Examples The example shown in the figure refers to the signal corresponding to the Italian word /'skOtta/ (it is hot), sampled at 16 kHz. The STAs have been calculated using the FFT executed on a number of samples that was twice the number of the analysis window length. A modified Hamming window has been used, which has the property to reduce the amount of computations in this algorithm. The window length is 256 samples while the shift between them is 64 samples. Sounds resynthesised are of good quality and the perceptual differences from the original signals are almost insignificant.
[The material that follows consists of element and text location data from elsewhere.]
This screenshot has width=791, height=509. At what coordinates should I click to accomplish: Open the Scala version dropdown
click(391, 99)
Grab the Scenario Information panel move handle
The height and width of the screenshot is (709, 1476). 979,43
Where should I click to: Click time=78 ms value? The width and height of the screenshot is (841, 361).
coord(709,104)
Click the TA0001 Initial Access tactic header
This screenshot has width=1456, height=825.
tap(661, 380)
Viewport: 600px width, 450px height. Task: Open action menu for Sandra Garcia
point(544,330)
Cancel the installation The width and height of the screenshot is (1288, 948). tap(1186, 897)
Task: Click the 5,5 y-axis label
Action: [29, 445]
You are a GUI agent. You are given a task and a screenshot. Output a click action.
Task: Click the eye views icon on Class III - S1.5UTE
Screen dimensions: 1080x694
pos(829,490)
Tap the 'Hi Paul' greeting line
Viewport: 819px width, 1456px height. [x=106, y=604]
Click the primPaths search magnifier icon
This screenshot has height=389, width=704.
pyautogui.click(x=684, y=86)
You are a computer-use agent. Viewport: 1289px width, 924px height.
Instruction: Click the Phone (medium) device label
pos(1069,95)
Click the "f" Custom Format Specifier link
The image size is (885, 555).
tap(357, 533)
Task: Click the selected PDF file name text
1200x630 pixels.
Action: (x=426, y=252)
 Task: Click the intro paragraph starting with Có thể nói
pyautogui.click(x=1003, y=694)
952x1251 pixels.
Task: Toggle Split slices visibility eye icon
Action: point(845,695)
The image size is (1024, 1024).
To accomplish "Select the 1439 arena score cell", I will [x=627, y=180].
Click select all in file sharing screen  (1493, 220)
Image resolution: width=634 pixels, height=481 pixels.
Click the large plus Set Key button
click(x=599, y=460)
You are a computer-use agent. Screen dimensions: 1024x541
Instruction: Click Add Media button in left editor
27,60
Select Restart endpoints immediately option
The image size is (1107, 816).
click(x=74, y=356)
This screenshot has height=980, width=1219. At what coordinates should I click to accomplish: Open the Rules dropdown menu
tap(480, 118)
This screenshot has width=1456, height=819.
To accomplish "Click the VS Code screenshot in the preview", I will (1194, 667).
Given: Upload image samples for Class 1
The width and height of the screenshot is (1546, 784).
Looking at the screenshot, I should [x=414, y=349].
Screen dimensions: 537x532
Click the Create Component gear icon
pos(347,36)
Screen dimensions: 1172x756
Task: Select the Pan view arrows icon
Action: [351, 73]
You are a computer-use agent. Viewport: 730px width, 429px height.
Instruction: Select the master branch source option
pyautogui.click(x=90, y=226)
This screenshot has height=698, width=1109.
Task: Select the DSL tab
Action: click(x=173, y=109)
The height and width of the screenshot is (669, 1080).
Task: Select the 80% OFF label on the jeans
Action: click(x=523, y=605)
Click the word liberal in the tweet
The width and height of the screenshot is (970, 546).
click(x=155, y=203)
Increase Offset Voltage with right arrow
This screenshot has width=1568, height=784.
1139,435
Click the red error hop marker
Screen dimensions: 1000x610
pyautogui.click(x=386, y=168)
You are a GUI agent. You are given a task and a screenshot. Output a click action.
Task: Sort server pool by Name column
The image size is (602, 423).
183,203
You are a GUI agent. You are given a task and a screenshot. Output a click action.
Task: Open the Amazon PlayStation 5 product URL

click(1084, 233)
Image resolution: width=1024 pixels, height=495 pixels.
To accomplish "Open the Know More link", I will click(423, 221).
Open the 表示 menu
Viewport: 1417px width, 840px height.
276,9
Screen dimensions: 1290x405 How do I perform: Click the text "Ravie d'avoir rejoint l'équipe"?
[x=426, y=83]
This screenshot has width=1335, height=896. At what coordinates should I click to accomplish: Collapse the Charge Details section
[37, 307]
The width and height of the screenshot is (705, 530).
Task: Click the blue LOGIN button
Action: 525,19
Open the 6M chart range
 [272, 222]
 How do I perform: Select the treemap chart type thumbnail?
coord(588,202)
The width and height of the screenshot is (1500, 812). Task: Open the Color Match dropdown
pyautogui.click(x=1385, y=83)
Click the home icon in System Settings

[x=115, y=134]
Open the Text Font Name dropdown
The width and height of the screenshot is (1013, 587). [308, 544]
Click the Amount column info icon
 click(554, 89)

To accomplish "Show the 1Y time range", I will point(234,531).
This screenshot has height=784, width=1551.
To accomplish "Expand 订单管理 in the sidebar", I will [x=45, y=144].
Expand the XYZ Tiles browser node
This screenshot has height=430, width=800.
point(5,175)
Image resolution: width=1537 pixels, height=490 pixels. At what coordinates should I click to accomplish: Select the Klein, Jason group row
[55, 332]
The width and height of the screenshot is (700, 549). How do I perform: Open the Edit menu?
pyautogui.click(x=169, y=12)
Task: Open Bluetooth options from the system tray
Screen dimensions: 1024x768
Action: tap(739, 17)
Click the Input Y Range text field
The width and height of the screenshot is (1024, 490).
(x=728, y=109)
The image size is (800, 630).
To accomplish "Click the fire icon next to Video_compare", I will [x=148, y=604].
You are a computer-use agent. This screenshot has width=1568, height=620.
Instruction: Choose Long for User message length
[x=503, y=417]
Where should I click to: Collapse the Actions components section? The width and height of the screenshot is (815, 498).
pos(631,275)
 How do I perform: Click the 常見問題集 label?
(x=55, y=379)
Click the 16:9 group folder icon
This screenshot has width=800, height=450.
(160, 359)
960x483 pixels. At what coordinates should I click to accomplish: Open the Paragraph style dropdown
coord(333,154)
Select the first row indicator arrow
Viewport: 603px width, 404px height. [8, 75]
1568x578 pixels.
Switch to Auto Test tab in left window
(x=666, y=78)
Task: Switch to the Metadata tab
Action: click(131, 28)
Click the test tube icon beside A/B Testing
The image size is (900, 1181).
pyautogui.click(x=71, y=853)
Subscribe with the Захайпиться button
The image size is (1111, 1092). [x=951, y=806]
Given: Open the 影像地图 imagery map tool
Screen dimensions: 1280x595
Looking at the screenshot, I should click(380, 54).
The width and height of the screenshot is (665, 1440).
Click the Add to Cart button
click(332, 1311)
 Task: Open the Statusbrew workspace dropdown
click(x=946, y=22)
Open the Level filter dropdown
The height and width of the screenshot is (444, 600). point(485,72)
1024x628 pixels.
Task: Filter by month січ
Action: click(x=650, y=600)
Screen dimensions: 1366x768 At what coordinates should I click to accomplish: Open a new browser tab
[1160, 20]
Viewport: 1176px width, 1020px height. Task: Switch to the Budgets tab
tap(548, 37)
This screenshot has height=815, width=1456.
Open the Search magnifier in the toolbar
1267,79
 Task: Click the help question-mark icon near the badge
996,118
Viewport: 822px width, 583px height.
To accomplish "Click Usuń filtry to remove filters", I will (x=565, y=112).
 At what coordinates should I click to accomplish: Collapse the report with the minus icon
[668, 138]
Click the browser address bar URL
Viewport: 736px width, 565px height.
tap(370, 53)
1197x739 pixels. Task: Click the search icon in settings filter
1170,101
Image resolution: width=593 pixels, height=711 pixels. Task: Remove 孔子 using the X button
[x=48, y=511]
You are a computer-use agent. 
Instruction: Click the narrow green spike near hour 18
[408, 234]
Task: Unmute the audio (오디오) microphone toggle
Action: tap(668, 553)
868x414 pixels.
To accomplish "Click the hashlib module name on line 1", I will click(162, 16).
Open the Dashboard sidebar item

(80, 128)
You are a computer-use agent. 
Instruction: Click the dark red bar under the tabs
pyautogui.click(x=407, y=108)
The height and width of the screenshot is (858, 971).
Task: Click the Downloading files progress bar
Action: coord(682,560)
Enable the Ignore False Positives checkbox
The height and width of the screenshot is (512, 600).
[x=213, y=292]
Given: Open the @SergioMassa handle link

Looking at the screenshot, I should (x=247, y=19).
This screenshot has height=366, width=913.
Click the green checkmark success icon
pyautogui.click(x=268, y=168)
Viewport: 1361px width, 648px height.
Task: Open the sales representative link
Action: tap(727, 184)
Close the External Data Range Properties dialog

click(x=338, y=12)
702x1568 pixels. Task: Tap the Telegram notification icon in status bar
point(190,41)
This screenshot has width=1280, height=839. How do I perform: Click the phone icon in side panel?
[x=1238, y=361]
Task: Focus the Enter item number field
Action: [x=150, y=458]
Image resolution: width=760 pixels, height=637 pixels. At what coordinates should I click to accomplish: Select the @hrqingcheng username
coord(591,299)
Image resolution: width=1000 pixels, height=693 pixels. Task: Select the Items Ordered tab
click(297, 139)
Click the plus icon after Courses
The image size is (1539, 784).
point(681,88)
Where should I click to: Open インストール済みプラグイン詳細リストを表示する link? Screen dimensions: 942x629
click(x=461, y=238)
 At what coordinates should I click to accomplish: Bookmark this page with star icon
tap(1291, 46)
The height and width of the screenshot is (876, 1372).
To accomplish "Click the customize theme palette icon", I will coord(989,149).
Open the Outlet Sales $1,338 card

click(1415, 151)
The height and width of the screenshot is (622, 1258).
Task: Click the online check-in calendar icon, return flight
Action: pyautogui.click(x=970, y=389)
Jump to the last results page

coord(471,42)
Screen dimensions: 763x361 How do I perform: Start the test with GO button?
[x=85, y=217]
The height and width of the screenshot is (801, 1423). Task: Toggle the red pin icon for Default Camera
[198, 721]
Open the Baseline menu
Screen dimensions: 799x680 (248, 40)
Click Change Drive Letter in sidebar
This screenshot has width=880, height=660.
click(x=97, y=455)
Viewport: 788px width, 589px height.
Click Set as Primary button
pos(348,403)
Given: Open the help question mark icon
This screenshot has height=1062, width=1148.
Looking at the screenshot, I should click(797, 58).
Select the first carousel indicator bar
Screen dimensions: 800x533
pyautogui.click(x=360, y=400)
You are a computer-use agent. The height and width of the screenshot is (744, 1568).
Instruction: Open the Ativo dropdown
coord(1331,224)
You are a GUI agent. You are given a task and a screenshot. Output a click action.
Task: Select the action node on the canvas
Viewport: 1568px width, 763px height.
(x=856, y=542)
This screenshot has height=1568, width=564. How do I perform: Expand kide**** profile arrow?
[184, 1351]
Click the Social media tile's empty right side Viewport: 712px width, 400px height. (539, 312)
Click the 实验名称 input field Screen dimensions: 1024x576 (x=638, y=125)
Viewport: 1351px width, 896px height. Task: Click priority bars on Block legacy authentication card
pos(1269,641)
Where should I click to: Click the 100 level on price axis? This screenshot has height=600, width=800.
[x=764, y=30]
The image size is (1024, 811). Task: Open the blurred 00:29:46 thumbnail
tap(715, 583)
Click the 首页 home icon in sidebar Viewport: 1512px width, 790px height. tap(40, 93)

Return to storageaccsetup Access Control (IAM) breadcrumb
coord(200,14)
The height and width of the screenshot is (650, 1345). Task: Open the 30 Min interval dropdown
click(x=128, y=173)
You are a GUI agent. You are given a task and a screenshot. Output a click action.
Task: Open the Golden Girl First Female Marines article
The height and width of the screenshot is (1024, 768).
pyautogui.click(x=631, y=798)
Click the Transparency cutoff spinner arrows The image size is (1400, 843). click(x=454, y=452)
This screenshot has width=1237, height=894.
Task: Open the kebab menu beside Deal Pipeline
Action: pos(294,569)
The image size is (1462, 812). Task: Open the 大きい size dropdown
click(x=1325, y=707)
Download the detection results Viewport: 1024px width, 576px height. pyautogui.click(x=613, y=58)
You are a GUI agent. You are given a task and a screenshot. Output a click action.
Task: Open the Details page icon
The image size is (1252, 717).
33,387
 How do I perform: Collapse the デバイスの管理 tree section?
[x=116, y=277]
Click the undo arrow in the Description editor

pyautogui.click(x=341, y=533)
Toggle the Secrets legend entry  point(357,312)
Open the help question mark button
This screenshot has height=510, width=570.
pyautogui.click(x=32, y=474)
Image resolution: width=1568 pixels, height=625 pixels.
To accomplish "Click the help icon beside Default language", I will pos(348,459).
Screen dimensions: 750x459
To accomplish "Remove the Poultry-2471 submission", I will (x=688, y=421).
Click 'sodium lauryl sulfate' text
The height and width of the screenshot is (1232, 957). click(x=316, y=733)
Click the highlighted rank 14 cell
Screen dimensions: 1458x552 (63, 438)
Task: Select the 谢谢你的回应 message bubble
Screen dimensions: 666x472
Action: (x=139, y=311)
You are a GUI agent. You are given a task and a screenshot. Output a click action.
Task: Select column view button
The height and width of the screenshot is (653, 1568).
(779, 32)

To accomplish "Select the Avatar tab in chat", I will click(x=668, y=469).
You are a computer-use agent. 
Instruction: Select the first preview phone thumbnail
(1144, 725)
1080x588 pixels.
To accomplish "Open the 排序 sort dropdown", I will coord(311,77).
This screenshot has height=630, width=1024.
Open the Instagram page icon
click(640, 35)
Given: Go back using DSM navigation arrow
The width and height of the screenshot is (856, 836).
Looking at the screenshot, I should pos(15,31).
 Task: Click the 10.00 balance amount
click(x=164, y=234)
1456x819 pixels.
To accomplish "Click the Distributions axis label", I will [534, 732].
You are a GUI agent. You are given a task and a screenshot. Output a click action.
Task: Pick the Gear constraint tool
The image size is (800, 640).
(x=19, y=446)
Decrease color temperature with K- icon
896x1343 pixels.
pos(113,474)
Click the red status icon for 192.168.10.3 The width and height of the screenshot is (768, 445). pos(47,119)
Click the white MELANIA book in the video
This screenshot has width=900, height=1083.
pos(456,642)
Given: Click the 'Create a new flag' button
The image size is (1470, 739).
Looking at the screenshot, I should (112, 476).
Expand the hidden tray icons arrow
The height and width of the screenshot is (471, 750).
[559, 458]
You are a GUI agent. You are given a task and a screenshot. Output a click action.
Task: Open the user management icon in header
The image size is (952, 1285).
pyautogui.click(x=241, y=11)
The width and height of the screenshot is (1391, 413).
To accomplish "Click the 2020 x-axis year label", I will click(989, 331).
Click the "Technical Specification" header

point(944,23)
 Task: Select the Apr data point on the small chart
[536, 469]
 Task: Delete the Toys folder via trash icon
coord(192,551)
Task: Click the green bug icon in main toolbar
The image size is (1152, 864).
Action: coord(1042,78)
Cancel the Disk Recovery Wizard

Another example is given by the Bruce Springsteen song "The gost of Tom Jod" which was inverted with this technique, and you can hear (mp3 format) the original and the resithesized version. original (mp3) resinthesised (mp3) original (wav) resinthesised (wav)

In the section Auditory Robust Pitch Extraction and Signal Enhanchement the possibility to synthesize sounds from a modified correlogram is investigated. In that case, the main goal is to get the information needed from a modified correlogram and then to synthesize sounds according to the modifications which have been made. The problem is that of isolating the information needed for the reconstruction of the original signal. In the case of noisy signals, the correlogram helps us to find the periodic components. Therefore it is desirable to consider only these parts and then resynthesize signals using only those. The correlogram could help us also to separate two speaker with different pitches. The problem is to group the signal of the various channels. A criterion, such as that proposed by Weintraub [8], should be used to decide wether or not a signal belongs to a particular speaker, and how to manage the uncertain signals.

[1] P. Cosi (1993), "Auditory modelling for speech analysis and recognition". in M. Cooke, S. Beet, M.Crawford (Eds.): Visual representation of speech signals, Wiley & Sons Chichester, 1993, pp. 205-212.

[2] R.F. Lyon (1982), "A Computational Model of Filtering, Detection, and Compression in the Cochlea." Proc IEEE-ICASSP, 1982, pp.1282-1285.

[3] M. Slaney (1988), "Lyon's Cochlear Model" (Techn. Rep. # 13) Apple Computer Inc. Cupertino, Ca., 1988.

[4] M. Slaney, D. Naar and R.F. Lyon (1994), "Auditory Model Inversion for Sound Separation", Proc. IEEE-ICASSP, Adelaide, 1994, Vol. II, pp.77-80.

[5] D.W Griffin and J.S. Lim (1984), "Signal Estimation from Modified Short-Time Fourier Transform", IEEE-ASSP, 32, 1984, pp.236-243.

[6] S. Roucos and A.M. Wilgus (1985), "High Quality Time-Scale Modification for Speech", Proc. IEEE-ICASSP, 1985, pp. 493-496.

[7] D.C. Youla and H. Webb (1982), "Image Restoration by the Method of Convex Projections: Part 1 - Theory", IEEE Trans. Medical Imaging, vol. Mi-1, 1982, pp. 81-94

[8] M. Weintraub (1984), "The GRASP Sound Separation System", Proc. IEEE-ICASSP, S. Diego, 1984, pp. 18A.6.1-18A.6.4.